— QUOTED PASSAGE —
──────────────────────────────
[ 
https://issues.apache.org/jira/browse/KAFKA-13310?page=com.atlassian.jira.plugin.system.issuetabpanels:all-tabpanel
 ]

Guozhang Wang resolved KAFKA-13310.
-----------------------------------
    Fix Version/s: 3.2.0
       Resolution: Fixed

> KafkaConsumer cannot jump out of the poll method, and the consumer is blocked 
> in the ConsumerCoordinator method maybeAutoCommitOffsetsSync(Timer timer).
──────────────────────────────
Stored records:
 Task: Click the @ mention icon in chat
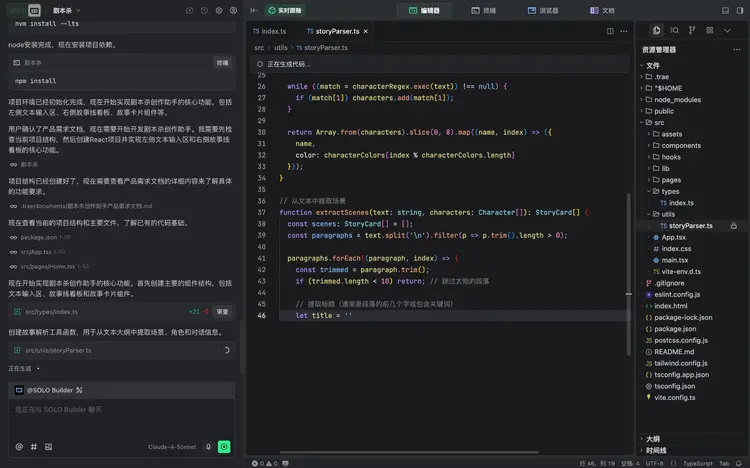[19, 446]
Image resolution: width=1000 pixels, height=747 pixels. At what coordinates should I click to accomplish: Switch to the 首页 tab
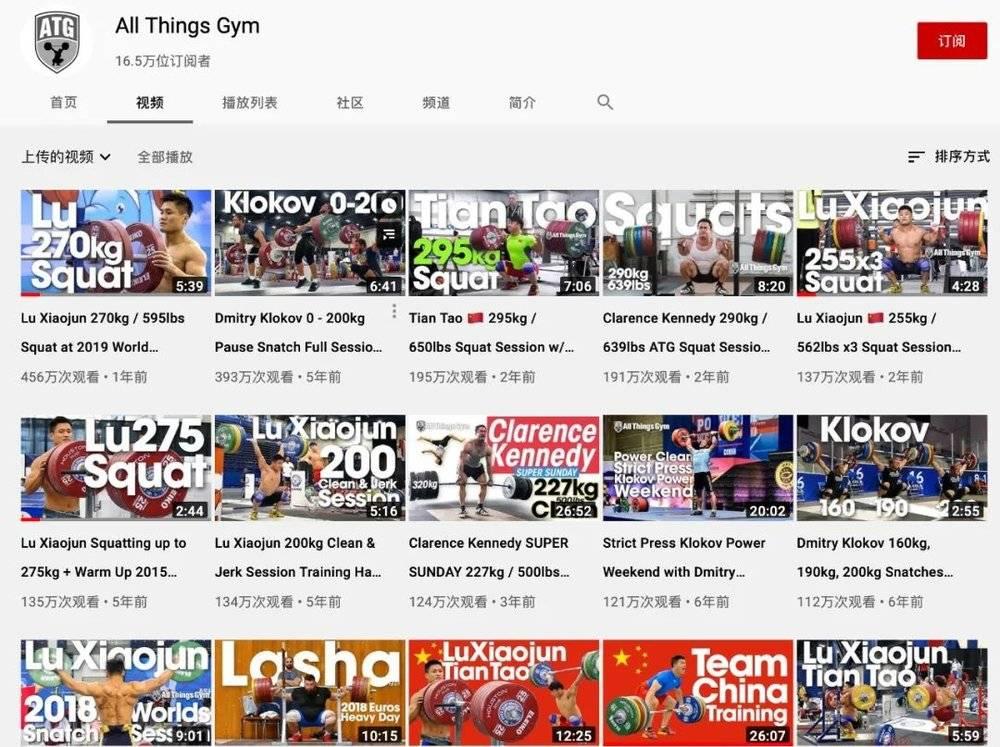(63, 103)
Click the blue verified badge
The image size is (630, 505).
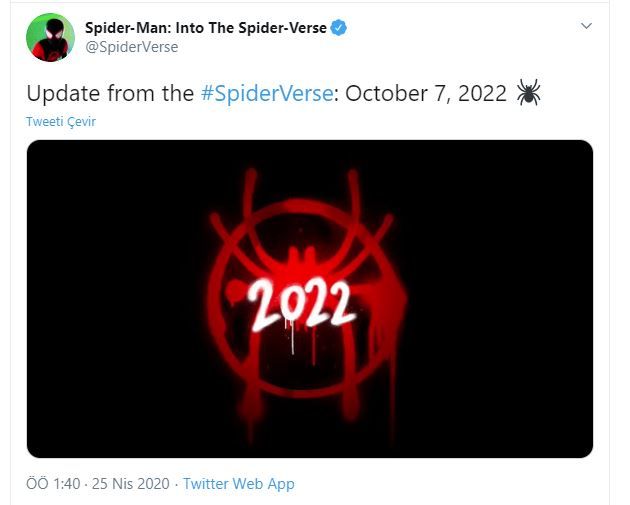339,28
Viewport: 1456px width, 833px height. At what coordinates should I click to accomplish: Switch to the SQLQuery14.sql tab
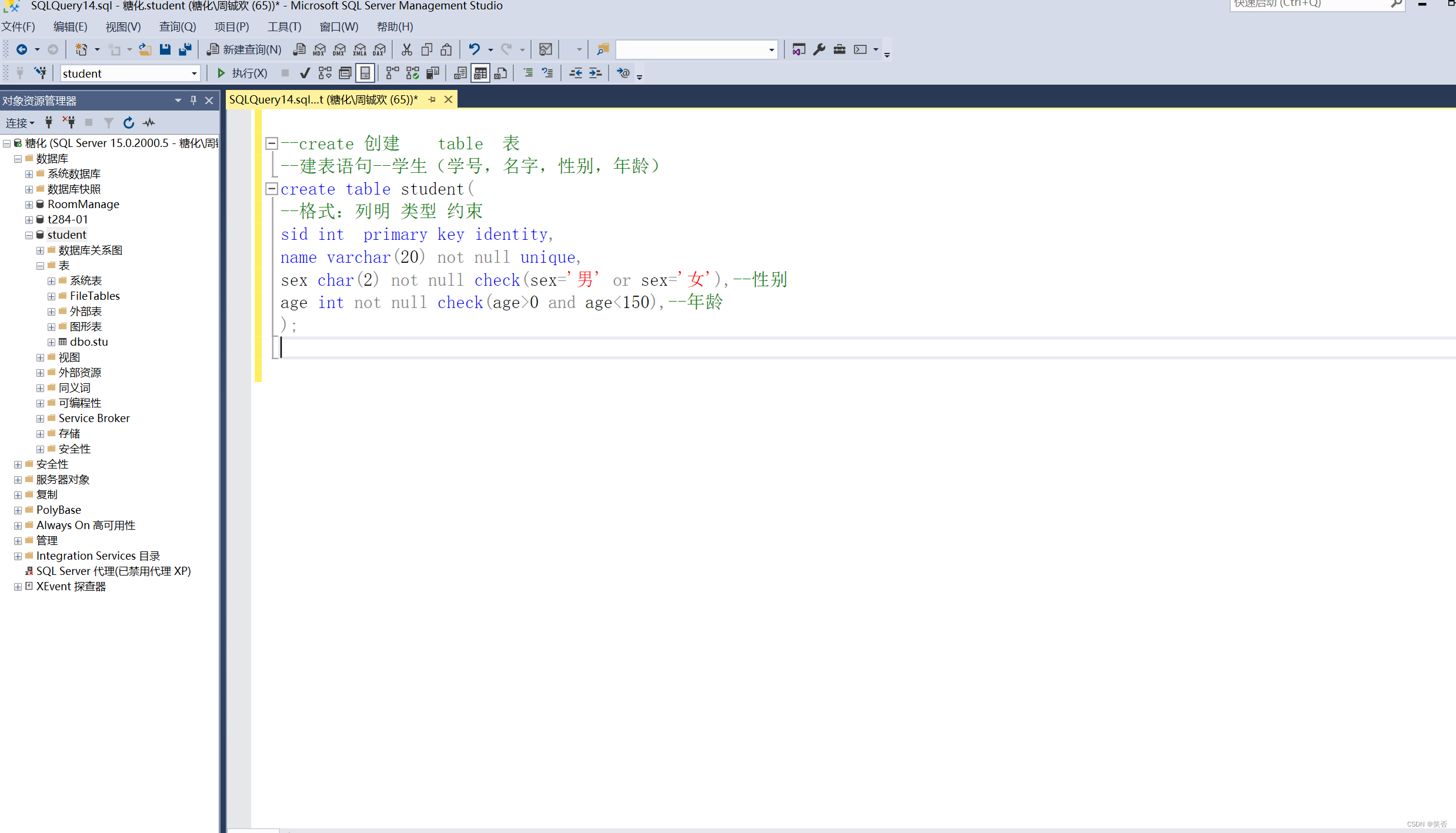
──────────────────────────────
— EXERCISE INSTRUCTIONS —
Rewrite the part of the issue notice that opens with the words "Guozhang Wang resolved" and closes with "method maybeAutoCommitOffsetsSync(Timer timer).", changing "blocked" to "stuck". The items have no connection to the issue notice.

— TASK OUTPUT —
Guozhang Wang resolved KAFKA-13310.
-----------------------------------
    Fix Version/s: 3.2.0
       Resolution: Fixed

> KafkaConsumer cannot jump out of the poll method, and the consumer is stuck 
> in the ConsumerCoordinator method maybeAutoCommitOffsetsSync(Timer timer).